┌──

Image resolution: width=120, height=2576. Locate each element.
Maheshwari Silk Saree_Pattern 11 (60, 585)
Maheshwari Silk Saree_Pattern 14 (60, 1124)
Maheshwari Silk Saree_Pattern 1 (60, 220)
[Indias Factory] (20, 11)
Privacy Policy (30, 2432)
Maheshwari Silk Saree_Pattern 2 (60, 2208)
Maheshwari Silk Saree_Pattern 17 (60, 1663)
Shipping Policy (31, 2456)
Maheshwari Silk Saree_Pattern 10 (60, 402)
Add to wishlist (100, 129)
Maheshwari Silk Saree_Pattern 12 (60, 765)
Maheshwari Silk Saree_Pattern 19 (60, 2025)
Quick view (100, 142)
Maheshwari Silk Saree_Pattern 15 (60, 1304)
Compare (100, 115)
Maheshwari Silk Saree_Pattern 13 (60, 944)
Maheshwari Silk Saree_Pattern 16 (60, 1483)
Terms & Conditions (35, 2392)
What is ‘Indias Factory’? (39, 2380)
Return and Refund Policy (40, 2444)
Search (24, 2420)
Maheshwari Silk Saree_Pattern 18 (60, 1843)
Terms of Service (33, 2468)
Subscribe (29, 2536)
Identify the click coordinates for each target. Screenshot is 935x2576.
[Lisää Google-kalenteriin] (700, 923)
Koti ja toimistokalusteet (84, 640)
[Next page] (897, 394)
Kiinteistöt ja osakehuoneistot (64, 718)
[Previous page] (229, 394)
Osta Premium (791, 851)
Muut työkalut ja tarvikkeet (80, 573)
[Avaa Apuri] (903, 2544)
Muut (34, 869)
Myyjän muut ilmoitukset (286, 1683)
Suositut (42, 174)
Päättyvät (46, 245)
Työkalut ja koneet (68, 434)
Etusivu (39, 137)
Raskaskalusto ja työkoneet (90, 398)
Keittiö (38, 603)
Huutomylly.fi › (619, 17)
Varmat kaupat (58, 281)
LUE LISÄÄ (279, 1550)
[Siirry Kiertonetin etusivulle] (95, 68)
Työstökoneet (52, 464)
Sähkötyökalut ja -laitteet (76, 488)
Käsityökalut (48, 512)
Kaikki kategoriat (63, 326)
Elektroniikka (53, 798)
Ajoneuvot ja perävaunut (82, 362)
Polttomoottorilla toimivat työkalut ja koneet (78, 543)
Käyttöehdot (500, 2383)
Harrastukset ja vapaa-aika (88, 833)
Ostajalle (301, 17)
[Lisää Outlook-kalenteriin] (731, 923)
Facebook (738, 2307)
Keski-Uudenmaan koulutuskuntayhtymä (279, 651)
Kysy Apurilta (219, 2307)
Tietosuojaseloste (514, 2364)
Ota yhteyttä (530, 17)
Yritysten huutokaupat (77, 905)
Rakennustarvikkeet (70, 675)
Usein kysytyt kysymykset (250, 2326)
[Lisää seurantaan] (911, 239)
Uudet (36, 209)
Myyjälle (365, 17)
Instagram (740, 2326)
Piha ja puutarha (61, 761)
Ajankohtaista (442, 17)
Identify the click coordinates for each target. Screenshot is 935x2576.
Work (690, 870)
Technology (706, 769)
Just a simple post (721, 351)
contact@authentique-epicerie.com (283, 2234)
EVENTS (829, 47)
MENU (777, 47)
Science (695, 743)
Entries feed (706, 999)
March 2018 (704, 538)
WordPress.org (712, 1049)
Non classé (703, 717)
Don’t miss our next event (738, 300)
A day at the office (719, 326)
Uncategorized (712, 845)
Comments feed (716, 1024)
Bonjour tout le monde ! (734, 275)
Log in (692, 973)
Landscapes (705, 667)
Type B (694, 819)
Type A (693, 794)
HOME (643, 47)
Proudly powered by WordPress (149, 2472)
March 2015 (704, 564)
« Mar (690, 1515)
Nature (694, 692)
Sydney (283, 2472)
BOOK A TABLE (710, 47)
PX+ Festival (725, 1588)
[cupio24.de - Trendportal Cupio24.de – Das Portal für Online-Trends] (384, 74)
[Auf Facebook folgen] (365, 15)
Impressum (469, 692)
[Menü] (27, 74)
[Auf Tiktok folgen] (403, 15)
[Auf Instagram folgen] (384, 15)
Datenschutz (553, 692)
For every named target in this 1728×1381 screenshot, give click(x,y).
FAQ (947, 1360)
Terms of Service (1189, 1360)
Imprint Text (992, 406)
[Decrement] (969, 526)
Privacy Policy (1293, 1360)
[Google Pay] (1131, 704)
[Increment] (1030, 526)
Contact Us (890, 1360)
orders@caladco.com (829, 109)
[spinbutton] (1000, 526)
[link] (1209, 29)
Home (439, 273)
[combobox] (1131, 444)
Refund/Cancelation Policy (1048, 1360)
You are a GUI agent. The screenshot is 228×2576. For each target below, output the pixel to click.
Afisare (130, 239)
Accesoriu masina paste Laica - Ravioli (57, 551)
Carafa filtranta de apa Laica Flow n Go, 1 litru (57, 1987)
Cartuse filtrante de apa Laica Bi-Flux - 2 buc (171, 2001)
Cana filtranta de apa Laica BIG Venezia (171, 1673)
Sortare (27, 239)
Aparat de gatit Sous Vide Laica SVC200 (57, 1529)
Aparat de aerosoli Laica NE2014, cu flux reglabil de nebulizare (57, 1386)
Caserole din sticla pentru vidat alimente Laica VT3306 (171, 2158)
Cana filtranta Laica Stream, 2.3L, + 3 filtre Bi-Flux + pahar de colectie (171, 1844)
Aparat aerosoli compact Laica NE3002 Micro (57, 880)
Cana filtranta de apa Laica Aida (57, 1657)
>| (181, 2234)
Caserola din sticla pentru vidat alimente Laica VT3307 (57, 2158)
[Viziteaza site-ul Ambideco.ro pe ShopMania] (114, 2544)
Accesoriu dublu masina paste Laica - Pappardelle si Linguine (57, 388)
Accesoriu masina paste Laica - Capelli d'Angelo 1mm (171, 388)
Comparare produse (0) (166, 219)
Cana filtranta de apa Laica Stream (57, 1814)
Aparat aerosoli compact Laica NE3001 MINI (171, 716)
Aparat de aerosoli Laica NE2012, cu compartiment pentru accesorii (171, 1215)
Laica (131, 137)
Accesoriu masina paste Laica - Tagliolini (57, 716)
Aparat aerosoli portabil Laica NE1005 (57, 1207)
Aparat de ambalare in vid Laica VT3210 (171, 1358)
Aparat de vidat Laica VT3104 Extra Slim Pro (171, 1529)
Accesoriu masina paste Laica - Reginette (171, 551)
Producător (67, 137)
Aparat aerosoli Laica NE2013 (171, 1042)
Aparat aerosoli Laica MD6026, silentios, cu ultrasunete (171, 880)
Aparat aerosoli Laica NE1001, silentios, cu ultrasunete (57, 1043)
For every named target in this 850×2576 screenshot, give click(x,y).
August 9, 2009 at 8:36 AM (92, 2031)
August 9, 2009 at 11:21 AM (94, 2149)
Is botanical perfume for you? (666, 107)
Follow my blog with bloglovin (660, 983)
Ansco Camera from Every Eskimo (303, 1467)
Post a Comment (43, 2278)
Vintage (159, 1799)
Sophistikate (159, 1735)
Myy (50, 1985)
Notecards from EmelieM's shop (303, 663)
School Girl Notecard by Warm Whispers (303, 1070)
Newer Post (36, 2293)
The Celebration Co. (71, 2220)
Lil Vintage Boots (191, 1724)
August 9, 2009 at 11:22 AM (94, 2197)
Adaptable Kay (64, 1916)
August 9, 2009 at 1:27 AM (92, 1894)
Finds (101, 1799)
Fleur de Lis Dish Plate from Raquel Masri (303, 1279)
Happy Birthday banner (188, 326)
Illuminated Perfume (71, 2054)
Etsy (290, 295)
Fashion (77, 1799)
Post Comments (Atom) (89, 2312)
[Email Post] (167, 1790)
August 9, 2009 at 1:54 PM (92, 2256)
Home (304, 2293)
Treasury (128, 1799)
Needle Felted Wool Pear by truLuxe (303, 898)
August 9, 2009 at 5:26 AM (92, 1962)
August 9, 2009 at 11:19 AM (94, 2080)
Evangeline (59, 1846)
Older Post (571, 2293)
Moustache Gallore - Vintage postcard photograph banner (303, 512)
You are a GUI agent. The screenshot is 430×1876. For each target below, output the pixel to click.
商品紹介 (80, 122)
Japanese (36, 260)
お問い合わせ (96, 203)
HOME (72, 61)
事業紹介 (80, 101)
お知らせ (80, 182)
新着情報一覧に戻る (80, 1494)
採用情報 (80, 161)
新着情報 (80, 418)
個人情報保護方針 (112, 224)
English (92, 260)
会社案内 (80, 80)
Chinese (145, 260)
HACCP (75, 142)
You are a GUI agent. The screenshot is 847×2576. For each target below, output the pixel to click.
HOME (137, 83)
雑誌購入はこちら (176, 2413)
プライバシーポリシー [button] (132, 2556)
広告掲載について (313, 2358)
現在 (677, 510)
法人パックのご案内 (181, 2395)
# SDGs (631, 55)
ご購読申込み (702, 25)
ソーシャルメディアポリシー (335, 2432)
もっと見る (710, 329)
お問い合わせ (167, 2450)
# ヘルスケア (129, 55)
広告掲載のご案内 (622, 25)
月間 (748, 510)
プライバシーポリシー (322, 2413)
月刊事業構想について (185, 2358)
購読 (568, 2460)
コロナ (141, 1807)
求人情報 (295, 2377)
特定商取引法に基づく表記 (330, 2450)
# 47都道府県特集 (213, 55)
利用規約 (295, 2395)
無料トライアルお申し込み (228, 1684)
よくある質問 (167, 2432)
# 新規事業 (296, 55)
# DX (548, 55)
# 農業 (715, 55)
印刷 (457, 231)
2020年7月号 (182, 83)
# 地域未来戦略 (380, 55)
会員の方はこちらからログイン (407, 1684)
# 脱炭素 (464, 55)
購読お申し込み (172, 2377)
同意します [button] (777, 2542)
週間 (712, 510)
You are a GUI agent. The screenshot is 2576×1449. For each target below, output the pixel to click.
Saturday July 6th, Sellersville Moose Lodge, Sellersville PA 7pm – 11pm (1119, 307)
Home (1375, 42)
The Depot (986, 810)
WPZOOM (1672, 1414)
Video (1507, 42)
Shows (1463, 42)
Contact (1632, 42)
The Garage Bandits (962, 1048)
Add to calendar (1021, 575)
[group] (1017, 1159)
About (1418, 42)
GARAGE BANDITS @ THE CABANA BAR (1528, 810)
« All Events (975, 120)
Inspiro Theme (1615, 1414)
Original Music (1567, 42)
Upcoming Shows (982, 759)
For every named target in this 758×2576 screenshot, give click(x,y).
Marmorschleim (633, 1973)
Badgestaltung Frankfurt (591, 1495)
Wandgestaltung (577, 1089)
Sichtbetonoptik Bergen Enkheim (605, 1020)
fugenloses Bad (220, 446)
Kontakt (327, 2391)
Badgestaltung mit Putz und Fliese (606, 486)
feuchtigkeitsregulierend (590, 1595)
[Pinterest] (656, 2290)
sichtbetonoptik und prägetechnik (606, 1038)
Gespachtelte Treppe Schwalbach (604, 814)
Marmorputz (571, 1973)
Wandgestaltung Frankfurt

└──

Here the job is to output the lines from the start of the material through the line with "Ostajalle (301, 17)", inclusive, exactly and with nothing else.

TASK SOLUTION:
Image resolution: width=120, height=2576. Locate each element.
Maheshwari Silk Saree_Pattern 11 (60, 585)
Maheshwari Silk Saree_Pattern 14 (60, 1124)
Maheshwari Silk Saree_Pattern 1 (60, 220)
[Indias Factory] (20, 11)
Privacy Policy (30, 2432)
Maheshwari Silk Saree_Pattern 2 (60, 2208)
Maheshwari Silk Saree_Pattern 17 (60, 1663)
Shipping Policy (31, 2456)
Maheshwari Silk Saree_Pattern 10 (60, 402)
Add to wishlist (100, 129)
Maheshwari Silk Saree_Pattern 12 (60, 765)
Maheshwari Silk Saree_Pattern 19 (60, 2025)
Quick view (100, 142)
Maheshwari Silk Saree_Pattern 15 (60, 1304)
Compare (100, 115)
Maheshwari Silk Saree_Pattern 13 (60, 944)
Maheshwari Silk Saree_Pattern 16 (60, 1483)
Terms & Conditions (35, 2392)
What is ‘Indias Factory’? (39, 2380)
Return and Refund Policy (40, 2444)
Search (24, 2420)
Maheshwari Silk Saree_Pattern 18 (60, 1843)
Terms of Service (33, 2468)
Subscribe (29, 2536)
Identify the click coordinates for each target. Screenshot is 935x2576.
[Lisää Google-kalenteriin] (700, 923)
Koti ja toimistokalusteet (84, 640)
[Next page] (897, 394)
Kiinteistöt ja osakehuoneistot (64, 718)
[Previous page] (229, 394)
Osta Premium (791, 851)
Muut työkalut ja tarvikkeet (80, 573)
[Avaa Apuri] (903, 2544)
Muut (34, 869)
Myyjän muut ilmoitukset (286, 1683)
Suositut (42, 174)
Päättyvät (46, 245)
Työkalut ja koneet (68, 434)
Etusivu (39, 137)
Raskaskalusto ja työkoneet (90, 398)
Keittiö (38, 603)
Huutomylly.fi › (619, 17)
Varmat kaupat (58, 281)
LUE LISÄÄ (279, 1550)
[Siirry Kiertonetin etusivulle] (95, 68)
Työstökoneet (52, 464)
Sähkötyökalut ja -laitteet (76, 488)
Käsityökalut (48, 512)
Kaikki kategoriat (63, 326)
Elektroniikka (53, 798)
Ajoneuvot ja perävaunut (82, 362)
Polttomoottorilla toimivat työkalut ja koneet (78, 543)
Käyttöehdot (500, 2383)
Harrastukset ja vapaa-aika (88, 833)
Ostajalle (301, 17)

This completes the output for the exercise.